和香奈は意外と真面目だし、俺みたいなチャラ男じゃ大事にしてやれない」
「それなら早めに言ってやれよ」
「だよな……中々切り出せなくて」
「それ、優しさじゃなくて無責任って言うんだよ」
「分かってる」
「言われる方が辛いんだぞ。
言う奴はもう未来が決まってるんだ。
言われる方は予測もしてなかった未来に放り出されるんだからな」
俺はこの時、母さんと離婚したばかりの親父を思い出していた。
母さんは俺を引き取る気は一切ない事を告げて離婚に踏み切った。
仕事のストレスも加わり、親父はそこから酒浸りになった。
気を紛らす為に酒を飲んで、八つ当たりを家族にするようになって、日に日にやつれていって、とうとう胃潰瘍になって倒れた。
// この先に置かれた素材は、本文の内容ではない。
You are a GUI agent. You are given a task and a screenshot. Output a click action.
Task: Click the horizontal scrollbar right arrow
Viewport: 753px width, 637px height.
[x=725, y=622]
数日間入院して、体は回復しても心までは回復出来てなかったらしく、また酒を飲む荒れた生活を続けていた。
母さんの事を吹っ切ろうとして、女と付き合ってはみたものの、親父が望む女には中々出会えず、愚痴ばかりこぼす腑抜けた惨めな男へとなっていった。
そういう毎日にうんざりしたからこそ、俺は自立心が芽ばえたんだ。
親父が本当に母さんを忘れられたのは、夏帆さんと出会ってからだった。